From then on, authorities went into “red alert” because of the high risk associated with the drug.

The HSE contacted Dublin City Council to distribute extreme warning signs and flyers, particularly targeted at the population of homeless opioid users who were most affected.

The warning messages were effective in Dublin, with overdoses reducing over the following week.

“Then it got interesting because suddenly there were overdoses in Cork from exactly the same batch of drugs. The dealers couldn’t sell any more in Dublin because of the warnings, so they went there,” he said.

What was unusual in Ireland was that the drug was turning up in labs as pure nitazene, whereas in other European countries so far, they had been mixed with heroin. “You need to look at this in the geopolitical context,” Prof Keenan said, referring to the Taliban seizing power in Afghanistan again in 2022.

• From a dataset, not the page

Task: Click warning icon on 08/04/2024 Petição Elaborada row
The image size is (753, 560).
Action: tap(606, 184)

Afghanistan’s poppy cultivation and harvest is responsible for more than 90 per cent of illicit heroin globally, but the regime has banned its production and, as a result, the European market was now becoming “ripe for the introduction of synthetic opioids”.

The last time the Taliban were in power, there was a reduction in heroin supply, resulting in “a lot of cocaine usage, but that was fairly short lived”, said Prof Keenan

However, now the drug market is more fluid, with far more substances being sold, and synthetic opioids are emerging as a “real worry” for services.

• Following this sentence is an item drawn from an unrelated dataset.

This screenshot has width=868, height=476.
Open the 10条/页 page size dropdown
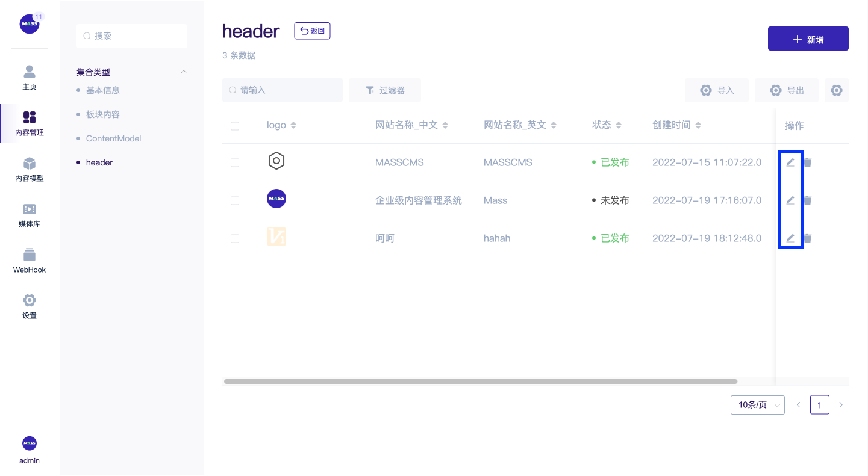(757, 405)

Senior Garda officers, including Garda Commissioner Drew Harris, have already expressed their concerns that once heroin becomes more difficult to source, a synthetic drug culture will take hold, with potentially devastating consequences.

The situation in Ireland has been evolving quickly, with another alert issued in February, following the identification of a new batch of nitazenes. The red alert was extended by the HSE to prison settings in March.

By June, the HSE issued a risk communication to people who used drugs following a further cluster of overdoses in Dublin, Galway and the midwest. Currently, the drug is being sold on the streets as benzodiazepines, with most who take the drug “unaware what’s actually being sold to them”.

A resident and business owner in Dublin city centre said he was increasingly seeing groups of men showing up in his laneway to buy the yellow, round counterfeit benzodiazepine tablets associated with recent overdoses.

In July the Irish Prison Service issued its own urgent drug alert to all prisons after nitazenes were confirmed to be connected with several overdoses, one of which was fatal.

But nitazenes were not associated with the recent overdoses in Portlaoise Prison earlier this month, the HSE confirmed. The substance involved was identified to be clobromazolam, another new synthetic drug “never seen in Ireland before”.

“The situation at Portlaoise Prison recently is an example of how volatile the drug market is. New substances are appearing on the market and causing harm quickly,” Keenan said.

The good news is that naloxone, a prescription-only medication used as an antidote to temporarily reverse the effects of opioid drugs, works for treating overdoses from nitazenes.

The HSE is encouraging homeless agencies and other organisations to register so they can stock and use the medication in the event of overdoses, and the hope is that gardaí can soon carry it as well.

“The awareness messaging is working, but I think this is going to be an ongoing problem we’re facing over the next while,” Prof Keenan said.